Our third Becoming Earthly meeting happened shorly after the Metamorphosis lunch ended. I was still a bit high on adrenaline. I hadn’t managed to read all of the article by Tim Ingold - Culture on the ground. The world perceived through the feet”, an anthropologist I admire deeply and had the pleasure to meet once after I walked from the east to the west of Belgium with a group of artists in the four week Sideways walking festival. The suit I walked in then has a drawing on it I embroidered while listening to him giving a lecture in the closing conference of the festival.
We were asked to wear comfortable clothing for this BE Zoom meeting and have something to lie on because it would involve a 50 minute Feldenkrais lesson. My suit is the only thing I am wearing and it is comfortable (that is how it once started: when I discovered that the current business suit was once called a walking suit, I wore one on a long walk to find out if is still suitable to walk in) but I was aware that I hadn’t shared my project with the other group members and I wondered what they thought, seeing me again in the same suit, especially this time when we were going to do some exercises. I was excited, Feldenkrais had not been part of my life for a long time but it brought back memories of a week in the Ufer studios in Berlin where in the mornings we did Feldenkrais and in the afternoon the walking artist Hamish Fulton introduced us to his practise and we walked in many ways.

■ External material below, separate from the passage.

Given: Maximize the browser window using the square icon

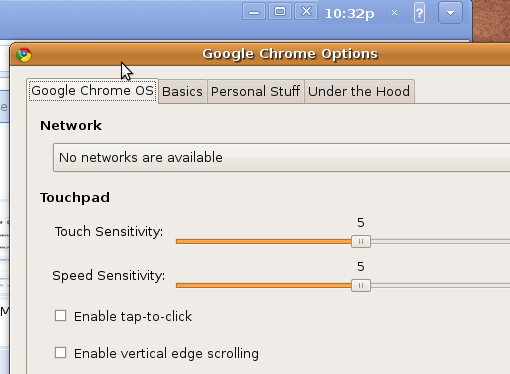Looking at the screenshot, I should (280, 12).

It couldn’t have come at a better moment (although I don’t rule out any moment would have been the best moment), I was in need of landing after a hectic and intense week where the focus was on taking care of my students. Who am I? Where am I? The questions disappeared. I connected with the ground. I tried to feel its pull. My body felt lighter.
We were asked to do some automatic writing afterwards, with the question “What is landing?” in mind. Three times one minute. I started. “This is landing, i have landed, listening and being and i am landing in words, i understand what i am writing ….” Paolo was talking to us and I listened to his words while writing, ending the first minute with “i will listen to myself now and …. “
The second minute. The third minute. Then the task to select ten words. I couldn’t chose. Which words are the most important ones? How do you select? Maybe “forever”? Never? Slow? I understand? I don’t understand? Just breath? Time left? It became even harder when we had to pick just one. I had the feeling I would be judged by the word I chose. It should be one with meaning. An important word. Or shouldn’t it? I chose “just”. Not the adjective but the adverb. As in “just when”, “just say it”, a humble word somehow. “Just breath”.

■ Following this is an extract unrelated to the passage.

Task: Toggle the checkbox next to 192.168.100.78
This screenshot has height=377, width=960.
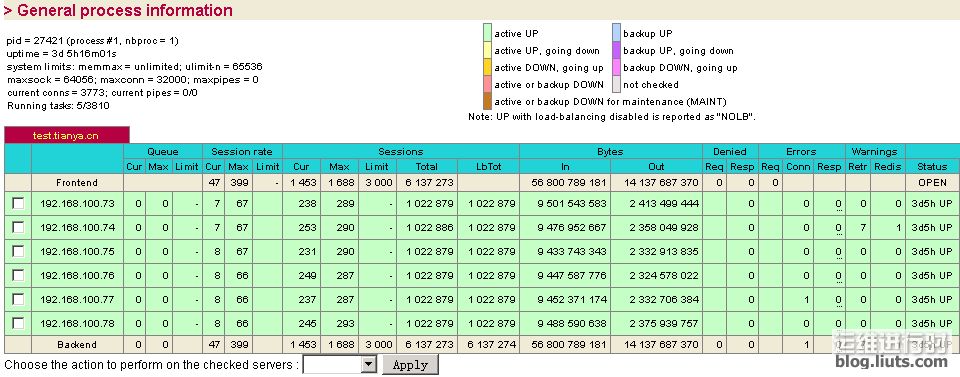Action: pos(18,323)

But going over my text again, when we talked in little groups, I didn’t feel so humble myself. The word most used in my text was “i” and it didn’t make a difference I hadn’t used capitals.

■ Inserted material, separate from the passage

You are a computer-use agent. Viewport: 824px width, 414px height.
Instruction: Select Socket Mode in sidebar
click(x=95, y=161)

We talked about falling. I thought about Bas Jan Ader, who filmed his falls (from a roof, with a bike in the Amsterdam canals, from a tree). Ader, who disappeared at sea with his little boat during a journey that was part of his “In Search of the Miraculous” triptych once wrote in his notebook: “All is falling”. Many artists before and after him fell intentionally. The first “action” Tehching Hsieh, famous for his One Year performances, performed after he decided to quit painting, was to jump from a second-floor window onto concrete, breaking both of his ankles. Many artists have written about falling.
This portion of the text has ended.